Balance: Kommt der Reiter aus dem Gleichgewicht, spüren das Pferde sofort und
reagieren darauf. Um nicht umzufallen, fuchteln einige mit Hals und Kopf durch die
Luft. Wie Sie Ihre Balance testen und zugleich gezielt trainieren, beschrieb
CAVALLO ausführlich in Heft 7/2009.
Tempo: Gehfreudige Pferde schlagen oft mit dem Kopf, wenn sie untertourig geritten
werden. „Das Problem löst sich häufig, wenn der Reiter die Bremse lockert und
vorwärts reitet“, sagt Ausbilder Hans-Jörg Radandt aus Edelsfeld/Bayern.
Absolut tabu: Das Pferd darf nicht lernen, dass Kopfschlagen ein Befreiungs-Schlag
ist, Sie daraufhin die Zügel hingeben, womöglich absteigen und das Training
beenden. „Die Pferde merken sich, dass sie mit diesem Verhalten den Menschen
einschüchtern“, sagt Westerntrainer Herbert Quast.
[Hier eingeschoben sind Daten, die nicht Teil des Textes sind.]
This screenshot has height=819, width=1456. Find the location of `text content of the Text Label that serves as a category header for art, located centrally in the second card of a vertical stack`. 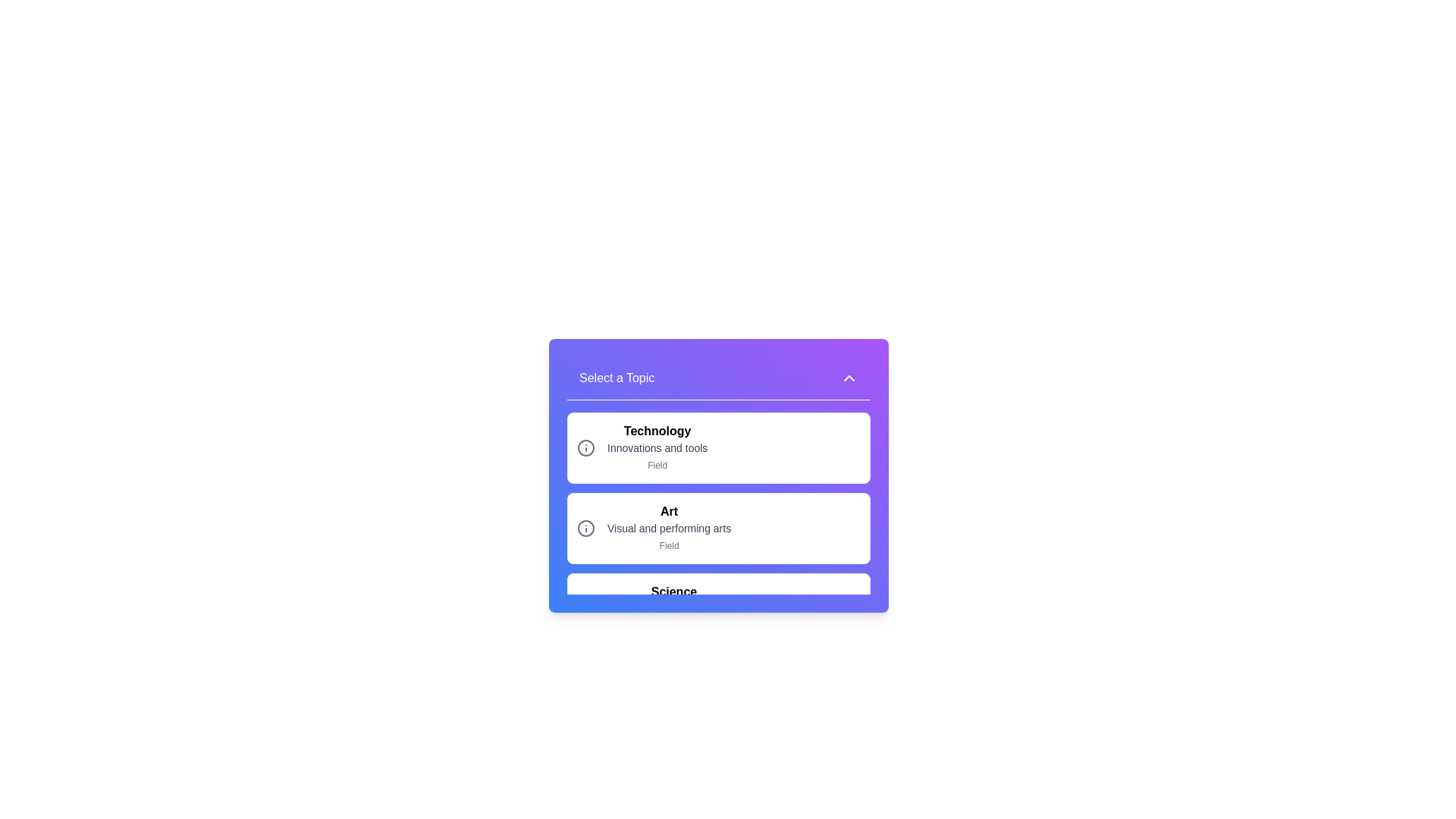

text content of the Text Label that serves as a category header for art, located centrally in the second card of a vertical stack is located at coordinates (668, 512).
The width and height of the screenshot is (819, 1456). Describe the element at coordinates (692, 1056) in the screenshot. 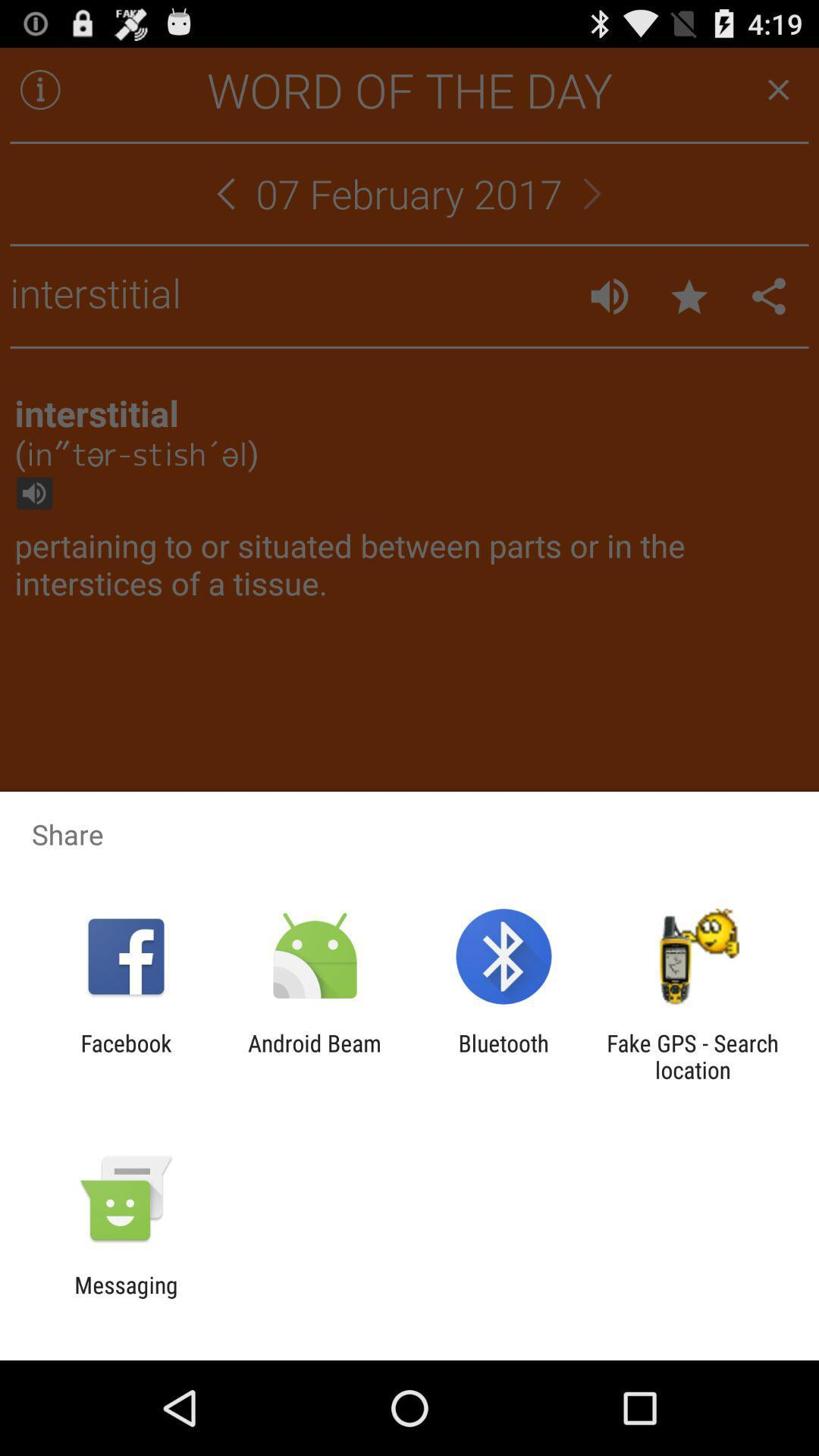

Das hilft: Sie lassen beim Kopfschlagen die Hand stehen, treiben und lassen erst
dann locker, wenn das Tier den Kopf ruhig hält. Hört ein hartnäckiger Kopfschläger
für wenige Minuten damit auf, beenden Sie am Anfang nach dieser guten Phase das
Training und loben. Da viele Pferde erst mit dem gewohnheitsmäßigen Kopfschlagen
beginnen, wenn sie aufgewärmt sind, sollten Sie das Nachgeben auf Zügeldruck
bereits vor dem ersten Trab üben. Herbert Quast nennt diese kurze Anfrage
„Checken“. „Dabei stellen Sie das Pferd nach innen und verlangen von ihm, dass es
ans Gebiss herantritt“, erklärt er. „Der Check ist sozusagen die verwahrende
Zügelhilfe.“ Sie beginnen, indem Sie die Zügel leicht in den Händen halten und dabei
das Pferd vorwärts reiten. Reagiert es nicht, steigern Sie den Zügelzug langsam, bis
es seinen Hals wölbt und für wenige Schritte ans Gebiss herantritt. „Danach lassen
Sie die Zügel aus der Hand kauen, das Pferd in Dehnungshaltung gehen, belohnen
es und wiederholen die Übung nach einer kurzen Pause“, sagt Quast. Klappt es im
Schritt, können Sie auch im Trab und Galopp checken.
„Oft sind kopfschlagende Pferde wie ein Paket verschnürt“, beobachtet
Westerntrainer Herbert Quast. „Ich nehme solchen Kandidaten als erstes den
Sperrriemen ab und lockere den Nasenriemen.“ Aus Erfahrung weiß Quast, dass
viele verschnürte Pferde den Kopf hochreissen, weil sie nach Luft ringen. Martingal,
Chambon und Schlaufzügel sind für Headshaker tabu. „Sie kaschieren das Problem
nur kurzfristig“, sagt Ausbilderin Gaby Hans. Bei manchen Pferden verschlimmert
sich dadurch sogar der Schüttelreiz.